The exercise
Print every line of the records below without changing anything, leaving out the pictures.

Material for this exercise
──────────

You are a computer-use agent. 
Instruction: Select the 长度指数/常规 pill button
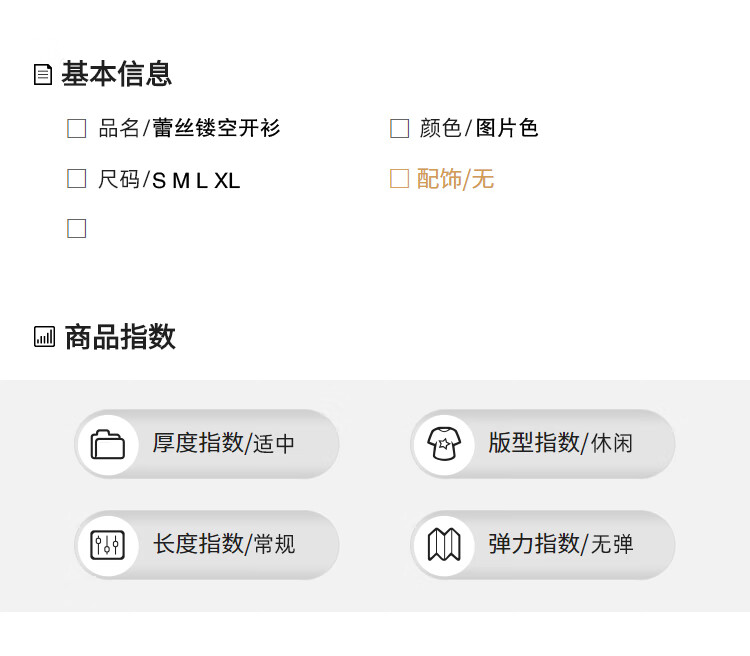click(x=207, y=545)
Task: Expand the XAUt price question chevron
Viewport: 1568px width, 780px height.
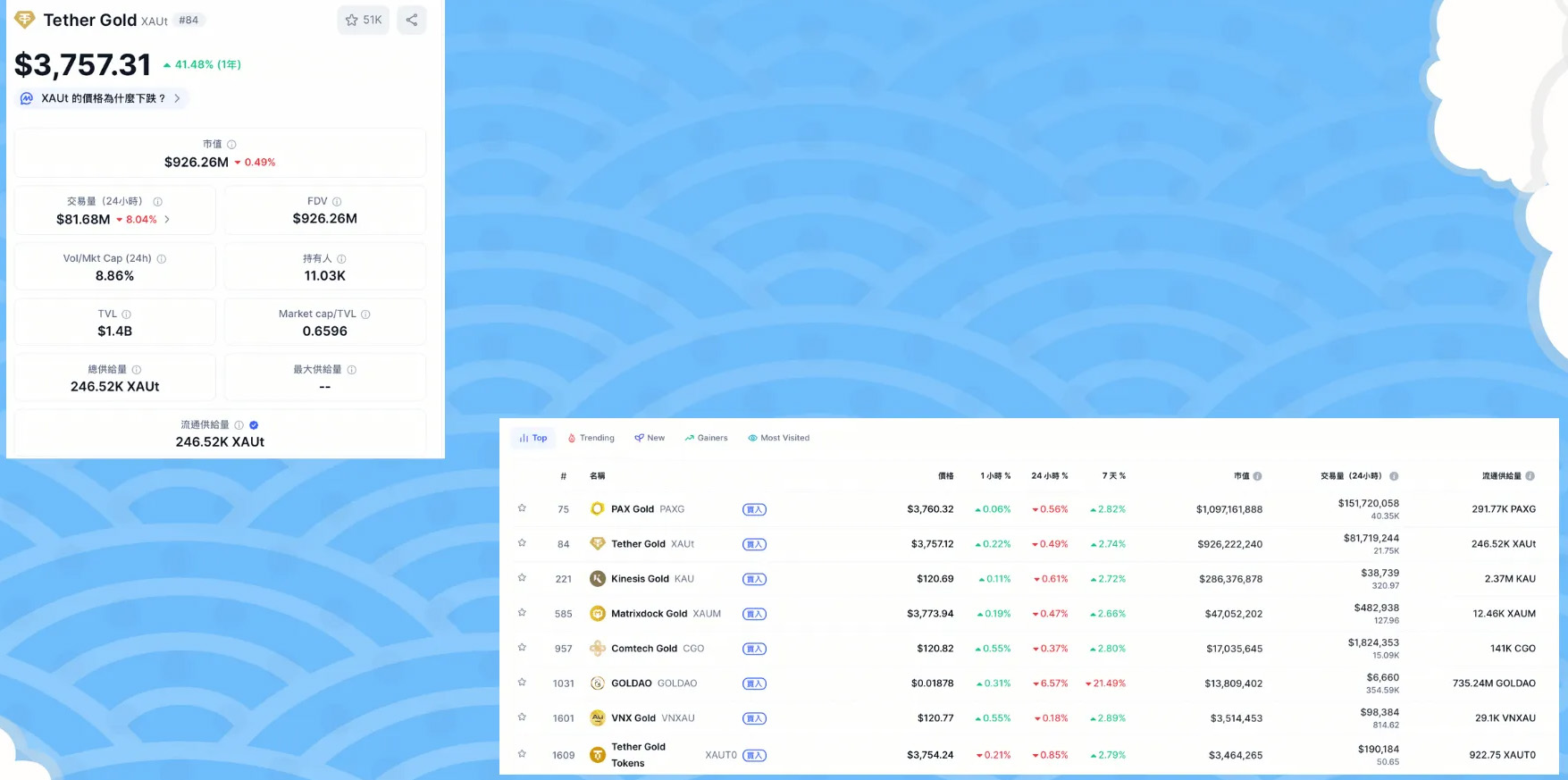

──────────

Complete response
You are a computer-use agent. 
Instruction: Select the 长度指数/常规 pill button
click(x=207, y=545)
Task: Expand the XAUt price question chevron
Viewport: 1568px width, 780px height.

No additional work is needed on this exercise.